**Problem requirements**. Your answer should consist solely of the lines from the one containing "Instruction: Open the" through the end of the entries below, duplicated exactly.

.....

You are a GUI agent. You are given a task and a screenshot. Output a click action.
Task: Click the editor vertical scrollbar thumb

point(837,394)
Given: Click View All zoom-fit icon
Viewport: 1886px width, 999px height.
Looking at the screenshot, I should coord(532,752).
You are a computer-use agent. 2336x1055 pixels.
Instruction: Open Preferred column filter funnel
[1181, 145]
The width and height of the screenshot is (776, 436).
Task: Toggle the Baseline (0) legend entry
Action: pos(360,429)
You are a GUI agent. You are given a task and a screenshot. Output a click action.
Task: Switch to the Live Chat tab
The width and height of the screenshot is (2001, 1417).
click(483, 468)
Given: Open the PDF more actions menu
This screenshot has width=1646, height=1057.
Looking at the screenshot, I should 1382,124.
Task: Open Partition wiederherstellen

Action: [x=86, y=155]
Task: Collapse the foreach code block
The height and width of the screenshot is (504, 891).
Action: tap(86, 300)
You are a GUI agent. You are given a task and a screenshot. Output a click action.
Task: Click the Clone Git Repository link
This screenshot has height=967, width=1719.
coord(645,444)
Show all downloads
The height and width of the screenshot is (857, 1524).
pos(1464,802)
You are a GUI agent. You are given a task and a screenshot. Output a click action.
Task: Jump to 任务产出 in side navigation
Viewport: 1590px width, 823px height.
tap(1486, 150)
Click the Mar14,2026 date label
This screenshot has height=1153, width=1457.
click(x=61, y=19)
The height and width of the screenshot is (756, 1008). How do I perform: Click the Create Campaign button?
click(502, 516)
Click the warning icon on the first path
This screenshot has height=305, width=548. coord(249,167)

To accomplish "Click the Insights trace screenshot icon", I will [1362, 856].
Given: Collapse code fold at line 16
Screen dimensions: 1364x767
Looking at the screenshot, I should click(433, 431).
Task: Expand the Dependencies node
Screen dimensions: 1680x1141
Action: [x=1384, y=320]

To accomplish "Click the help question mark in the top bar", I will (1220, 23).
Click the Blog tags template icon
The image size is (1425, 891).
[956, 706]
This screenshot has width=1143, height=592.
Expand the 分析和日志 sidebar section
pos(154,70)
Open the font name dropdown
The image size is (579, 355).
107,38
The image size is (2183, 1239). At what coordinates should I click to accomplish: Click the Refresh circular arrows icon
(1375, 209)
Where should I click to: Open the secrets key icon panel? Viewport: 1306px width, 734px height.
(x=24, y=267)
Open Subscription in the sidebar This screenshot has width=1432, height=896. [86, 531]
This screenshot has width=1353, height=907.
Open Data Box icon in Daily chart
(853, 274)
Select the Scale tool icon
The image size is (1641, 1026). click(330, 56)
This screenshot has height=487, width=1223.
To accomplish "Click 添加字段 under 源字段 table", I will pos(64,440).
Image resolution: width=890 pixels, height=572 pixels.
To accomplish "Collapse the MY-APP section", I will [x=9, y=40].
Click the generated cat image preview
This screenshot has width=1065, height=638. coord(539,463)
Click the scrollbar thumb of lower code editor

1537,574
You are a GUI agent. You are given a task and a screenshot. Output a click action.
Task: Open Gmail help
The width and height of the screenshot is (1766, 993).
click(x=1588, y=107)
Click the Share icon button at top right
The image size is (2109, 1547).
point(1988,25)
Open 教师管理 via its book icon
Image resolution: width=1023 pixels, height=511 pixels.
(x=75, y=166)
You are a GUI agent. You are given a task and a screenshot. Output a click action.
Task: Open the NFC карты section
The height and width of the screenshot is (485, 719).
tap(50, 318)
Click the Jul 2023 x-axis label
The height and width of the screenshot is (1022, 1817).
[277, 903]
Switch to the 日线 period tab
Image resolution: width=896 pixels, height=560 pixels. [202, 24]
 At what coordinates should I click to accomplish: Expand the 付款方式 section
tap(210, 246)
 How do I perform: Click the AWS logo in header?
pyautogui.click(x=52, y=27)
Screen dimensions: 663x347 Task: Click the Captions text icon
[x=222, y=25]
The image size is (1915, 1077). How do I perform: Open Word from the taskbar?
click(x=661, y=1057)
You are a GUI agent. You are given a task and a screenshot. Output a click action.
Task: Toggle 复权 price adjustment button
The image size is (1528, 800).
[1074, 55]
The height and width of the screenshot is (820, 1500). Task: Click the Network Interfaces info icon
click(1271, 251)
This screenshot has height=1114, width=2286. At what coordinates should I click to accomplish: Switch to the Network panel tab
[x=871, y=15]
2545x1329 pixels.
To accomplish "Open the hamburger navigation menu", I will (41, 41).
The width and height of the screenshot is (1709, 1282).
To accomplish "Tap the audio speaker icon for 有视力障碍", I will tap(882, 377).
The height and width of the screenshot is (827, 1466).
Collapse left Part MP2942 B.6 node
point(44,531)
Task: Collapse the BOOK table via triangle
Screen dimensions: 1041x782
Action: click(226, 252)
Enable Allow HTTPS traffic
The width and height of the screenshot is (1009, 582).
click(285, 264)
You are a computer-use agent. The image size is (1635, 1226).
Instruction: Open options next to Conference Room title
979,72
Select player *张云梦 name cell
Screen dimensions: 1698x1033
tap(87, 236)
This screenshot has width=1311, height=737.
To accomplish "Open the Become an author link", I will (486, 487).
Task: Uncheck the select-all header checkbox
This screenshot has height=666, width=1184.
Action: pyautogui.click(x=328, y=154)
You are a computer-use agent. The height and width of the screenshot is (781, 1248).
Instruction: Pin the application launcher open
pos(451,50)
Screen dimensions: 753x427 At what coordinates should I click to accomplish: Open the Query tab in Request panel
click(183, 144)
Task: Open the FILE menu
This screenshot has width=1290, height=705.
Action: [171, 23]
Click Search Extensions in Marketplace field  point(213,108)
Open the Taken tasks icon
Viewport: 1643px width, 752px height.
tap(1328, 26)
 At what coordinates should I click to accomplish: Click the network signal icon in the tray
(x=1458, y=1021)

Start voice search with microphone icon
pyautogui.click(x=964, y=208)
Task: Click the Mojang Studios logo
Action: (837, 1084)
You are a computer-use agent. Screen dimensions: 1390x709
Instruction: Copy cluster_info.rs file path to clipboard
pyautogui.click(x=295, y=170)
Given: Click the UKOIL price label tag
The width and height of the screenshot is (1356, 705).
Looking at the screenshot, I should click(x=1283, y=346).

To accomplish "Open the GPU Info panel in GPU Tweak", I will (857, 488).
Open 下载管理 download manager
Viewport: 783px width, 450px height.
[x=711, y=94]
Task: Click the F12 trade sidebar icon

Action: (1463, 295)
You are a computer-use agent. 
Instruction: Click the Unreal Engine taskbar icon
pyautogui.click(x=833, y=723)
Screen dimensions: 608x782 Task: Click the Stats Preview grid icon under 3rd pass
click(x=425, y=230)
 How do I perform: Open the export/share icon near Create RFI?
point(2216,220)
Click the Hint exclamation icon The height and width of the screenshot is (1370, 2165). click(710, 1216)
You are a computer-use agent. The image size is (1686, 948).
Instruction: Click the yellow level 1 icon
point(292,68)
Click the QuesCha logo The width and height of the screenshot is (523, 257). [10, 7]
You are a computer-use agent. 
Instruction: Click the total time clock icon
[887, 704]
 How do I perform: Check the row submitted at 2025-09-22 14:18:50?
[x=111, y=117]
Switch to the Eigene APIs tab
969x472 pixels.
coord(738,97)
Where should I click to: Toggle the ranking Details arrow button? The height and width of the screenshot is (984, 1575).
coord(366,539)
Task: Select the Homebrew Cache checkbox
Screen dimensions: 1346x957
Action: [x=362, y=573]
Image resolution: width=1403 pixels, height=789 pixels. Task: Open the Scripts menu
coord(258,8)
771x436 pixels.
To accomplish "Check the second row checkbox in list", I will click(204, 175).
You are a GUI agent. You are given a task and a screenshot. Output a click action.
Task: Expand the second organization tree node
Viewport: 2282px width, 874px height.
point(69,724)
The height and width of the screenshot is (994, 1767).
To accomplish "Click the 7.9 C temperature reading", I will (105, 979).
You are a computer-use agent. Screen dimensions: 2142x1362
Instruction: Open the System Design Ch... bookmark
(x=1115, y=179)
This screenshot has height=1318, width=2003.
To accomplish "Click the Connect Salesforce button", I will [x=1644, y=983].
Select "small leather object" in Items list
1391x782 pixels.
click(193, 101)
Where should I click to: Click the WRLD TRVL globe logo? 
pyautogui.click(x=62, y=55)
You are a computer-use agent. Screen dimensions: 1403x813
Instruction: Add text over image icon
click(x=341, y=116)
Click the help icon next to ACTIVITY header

.....

**Answer box**.
Instruction: Open the System Design Ch... bookmark
(x=1115, y=179)
This screenshot has height=1318, width=2003.
To accomplish "Click the Connect Salesforce button", I will [x=1644, y=983].
Select "small leather object" in Items list
1391x782 pixels.
click(193, 101)
Where should I click to: Click the WRLD TRVL globe logo? 
pyautogui.click(x=62, y=55)
You are a computer-use agent. Screen dimensions: 1403x813
Instruction: Add text over image icon
click(x=341, y=116)
Click the help icon next to ACTIVITY header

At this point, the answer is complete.